Women are increasingly making their mark in the culinary world, and in Asia, this is true nowhere more so than in Singapore. Meet Janice Wong, Karla Mendoza, Sabrina Stillhart, Shen Tan, and Violet Oon, five of the most talented female chefs working in the Lion City today.
In his tell-all memoir Kitchen Confidential: Adventures in the Culinary Underbelly, Anthony Bourdain details at length the machismo, unabashed bluster, and foul-mouthed tomfoolery he experienced—and happily wallowed in—while rising through the ranks of New York City kitchens. The worlds he describes are decidedly masculine; the few women who thrived in these rough-and-tumble boys’ clubs, Bourdain notes, did so only by following the unspoken boys’-club rules. “What the system seeks, what it requires, is someone, anyone, who can hold up his station, play the game without getting bent out of shape and taking things personally,” he writes.
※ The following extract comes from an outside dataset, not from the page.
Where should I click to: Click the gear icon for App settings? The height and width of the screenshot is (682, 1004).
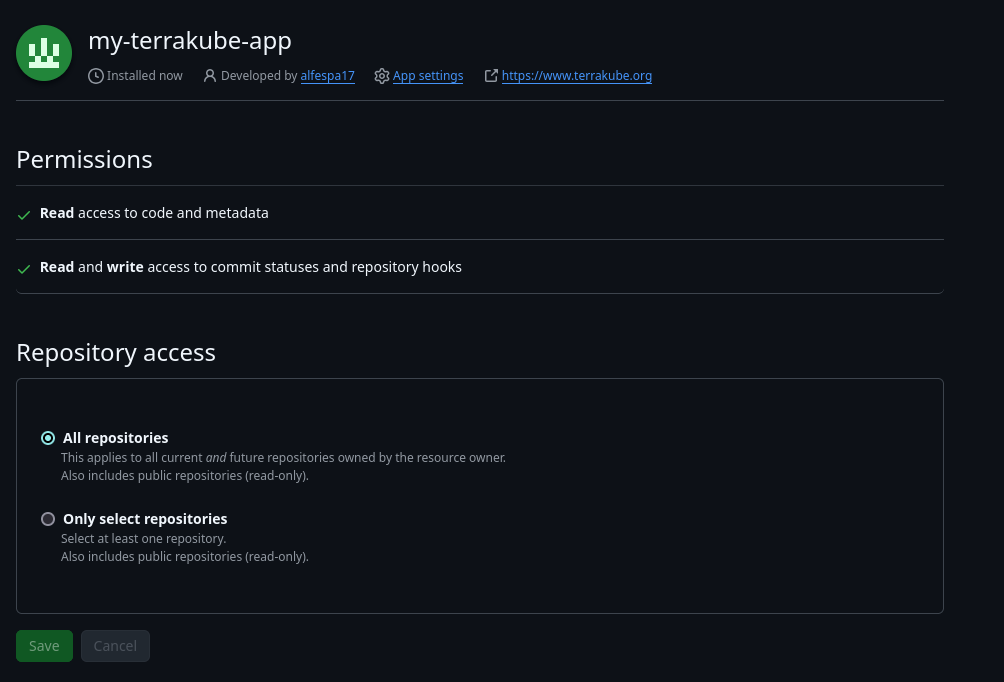click(x=382, y=76)
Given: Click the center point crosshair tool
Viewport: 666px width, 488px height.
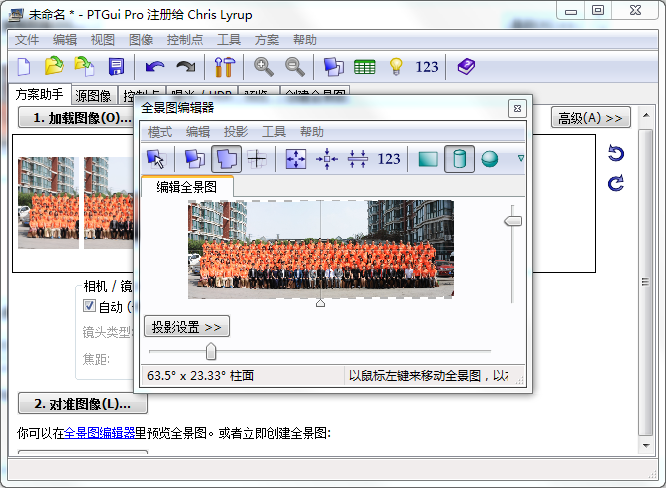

That may still be true, but times have changed since Bourdain cut his culinary teeth in the 1970s and ’80s. Unseemly shenanigans in restaurants across the world remain part and parcel of the trade, but as in most professions women have long since stormed the kitchen in greater numbers, altering the food world’s economy and dynamics. Gender is increasingly irrelevant—in most cases.
For all the strides women have made across the industry, some divides linger, particularly in Asia’s upper tiers. Take, for example, the influential Asia’s 50 Best Restaurants list, which ranks venues in more than 25 countries across the continent. In 2016, only one restaurant helmed by a female chef—Lanshu Chen’s Le Moût in Taichung, Taiwan—made the cut, at number 30. As in its global and other regional iterations, the awards also include a separate group for “Asia’s Best Female Chef,” which suggests a certain imbalance in terms of who is running the show at the region’s top dining establishments.
This overall lack of female representation indicates neither a sexist conspiracy nor a gender-based talent gap, but rather that, particularly in Asia, women leading prestigious restaurants and other food enterprises is still an emerging trend. If the exponential progress of recent years in places like Singapore is any indication, however, it is a trend that’s gaining steam.